→ **TEXT**:
+++

27887/37887 The Platformer: History and Theory of a Videogame Genre

(MAAD 17887)

This course will provide an introduction to genre history and theory in videogame studies through a focus on the “platformer.” Though not a common name outside of videogame culture, the platformer has introduced or popularized some of the medium’s most recognizable figures (Mario, Sonic the Hedgehog, Donkey Kong) and gameplay mechanics (running, jumping, avoiding enemies, and collecting items). The genre has also been instrumental in and reflective of changes across the videogame medium. This course will cover two decades (roughly 1990 – 2010), emphasizing both historical details and theoretical questions, such as: How have game genres been defined? How do distinct genres emerge and change over time? How do broader trends (technological, formal, industrial, discursive, experiential, etc.) influence individual genres, and what roles do individual genres play in these broader trends? What resources and methodologies exist for studying videogame genres? 

Throughout the course we’ll see the platformer alternate between an emphasis on linear, acrobatic movement across two-dimensional spaces and the free exploration of three-dimensional virtual worlds; between providing mascots for the biggest game companies and becoming a marker of independent, small-team production; and between being hailed as “revolutionary” and epitomizing the retro-nostalgic. Classroom lecture and discussion of readings will be accompanied by weekly gameplay sessions on original hardware at the MADD Center.

Chris Carloy
2021-2022 Winter

21807 Cinemas of the Caribbean

This course will begin with a study of the Cuban Institute of Cinematographic Art and Industries, focusing instead on more obscure pictures, such as co-productions, banned films, animation, etc., so as to explore the segment of post-revolutionary Cuban cinema not readily available on the Criterion Collection and test its aptitude as a model for film production for its Caribbean neighbors. We will discuss the influence of major film styles and movements on the fictional and documentary films of the Caribbean, and inquire further as to whether the imitation of dominant filmmaking practices is incongruous with the development of so-called “national” cinemas. We will push the boundaries of the concept of national cinema by including films made in the Caribbean by foreign filmmakers and films made by the Caribbean diasporic community in the United States. In the final four weeks of the course, students will explore the hypothesis that the cinemas of developing nations can rarely be designed and constructed, as was the exceptional case with Cuba in 1959, but are instead assembled from its many, diffuse parts. This course will adopt a determined transnational and non-elitist approach, granting admittance to international film collaborations, the cultural reception of foreign and commercial film, lost or orphan cinema, independent or student filmmaking, and other “ancillary” film artifacts into the broader discourse of the “national.” The goal of the course will be to analyze how canons are created and curated by our discipline, and whether future scholars of so-called “minor cinemas” should strive for inclusion into the canon or resolve to write against it.

+++

→ **SUPPLIED INFORMATION**:
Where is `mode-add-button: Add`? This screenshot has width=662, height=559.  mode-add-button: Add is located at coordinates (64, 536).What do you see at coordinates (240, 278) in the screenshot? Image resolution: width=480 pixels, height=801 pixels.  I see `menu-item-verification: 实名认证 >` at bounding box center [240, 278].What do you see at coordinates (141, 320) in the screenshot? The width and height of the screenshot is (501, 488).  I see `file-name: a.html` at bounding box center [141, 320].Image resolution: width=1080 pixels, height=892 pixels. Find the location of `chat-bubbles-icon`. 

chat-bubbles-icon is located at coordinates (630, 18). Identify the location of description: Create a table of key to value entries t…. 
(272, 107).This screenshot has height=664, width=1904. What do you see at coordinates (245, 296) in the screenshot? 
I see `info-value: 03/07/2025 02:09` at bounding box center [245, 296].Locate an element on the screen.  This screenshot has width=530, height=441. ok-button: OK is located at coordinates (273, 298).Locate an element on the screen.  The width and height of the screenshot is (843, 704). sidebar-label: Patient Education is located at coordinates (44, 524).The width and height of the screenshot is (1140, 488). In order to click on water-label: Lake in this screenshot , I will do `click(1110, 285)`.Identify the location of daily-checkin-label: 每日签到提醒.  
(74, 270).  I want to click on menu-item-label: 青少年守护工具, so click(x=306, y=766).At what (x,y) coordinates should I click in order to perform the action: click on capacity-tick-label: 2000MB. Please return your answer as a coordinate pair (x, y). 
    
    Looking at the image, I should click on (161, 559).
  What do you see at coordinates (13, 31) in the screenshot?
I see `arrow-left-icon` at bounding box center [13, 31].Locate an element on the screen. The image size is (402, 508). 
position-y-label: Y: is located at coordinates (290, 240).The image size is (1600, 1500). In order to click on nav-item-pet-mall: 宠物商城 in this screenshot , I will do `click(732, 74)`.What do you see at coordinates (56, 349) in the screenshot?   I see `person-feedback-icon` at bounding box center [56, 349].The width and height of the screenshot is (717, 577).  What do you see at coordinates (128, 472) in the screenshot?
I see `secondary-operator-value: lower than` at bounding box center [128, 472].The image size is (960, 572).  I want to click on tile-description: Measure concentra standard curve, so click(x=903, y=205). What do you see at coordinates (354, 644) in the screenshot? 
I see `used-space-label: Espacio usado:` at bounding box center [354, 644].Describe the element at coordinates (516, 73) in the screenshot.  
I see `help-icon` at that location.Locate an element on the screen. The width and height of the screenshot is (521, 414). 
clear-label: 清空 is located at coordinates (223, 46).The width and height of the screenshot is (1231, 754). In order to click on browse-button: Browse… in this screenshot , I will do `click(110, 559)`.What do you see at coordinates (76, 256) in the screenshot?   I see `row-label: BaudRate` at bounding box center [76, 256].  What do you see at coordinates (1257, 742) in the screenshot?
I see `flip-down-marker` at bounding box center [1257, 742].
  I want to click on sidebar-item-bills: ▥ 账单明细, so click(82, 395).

+++

→ **ASSIGNED TASK A**: According to the course descriptions, why does the Caribbean cinema course focus on more obscure Cuban pictures such as co-productions, banned films, and animation? Answer in one to three sentences.
→ **ASSIGNED TASK B**: Summarize the course descriptions in two sentences.

→ **TASK OUTPUT A**: The focus lets the course explore the part of post-revolutionary Cuban cinema not readily available on the Criterion Collection. It also lets the course test that cinema's aptitude as a model for film production for Cuba's Caribbean neighbors.

→ **TASK OUTPUT B**: One course introduces genre history and theory in videogame studies through the platformer from roughly 1990 to 2010, pairing lectures and readings with weekly gameplay sessions on original hardware. The other begins with lesser-known post-revolutionary Cuban films and widens the idea of national cinema to include work by foreign and diasporic filmmakers, aiming to analyze how canons are created and whether scholars of "minor cinemas" should seek inclusion in the canon or write against it.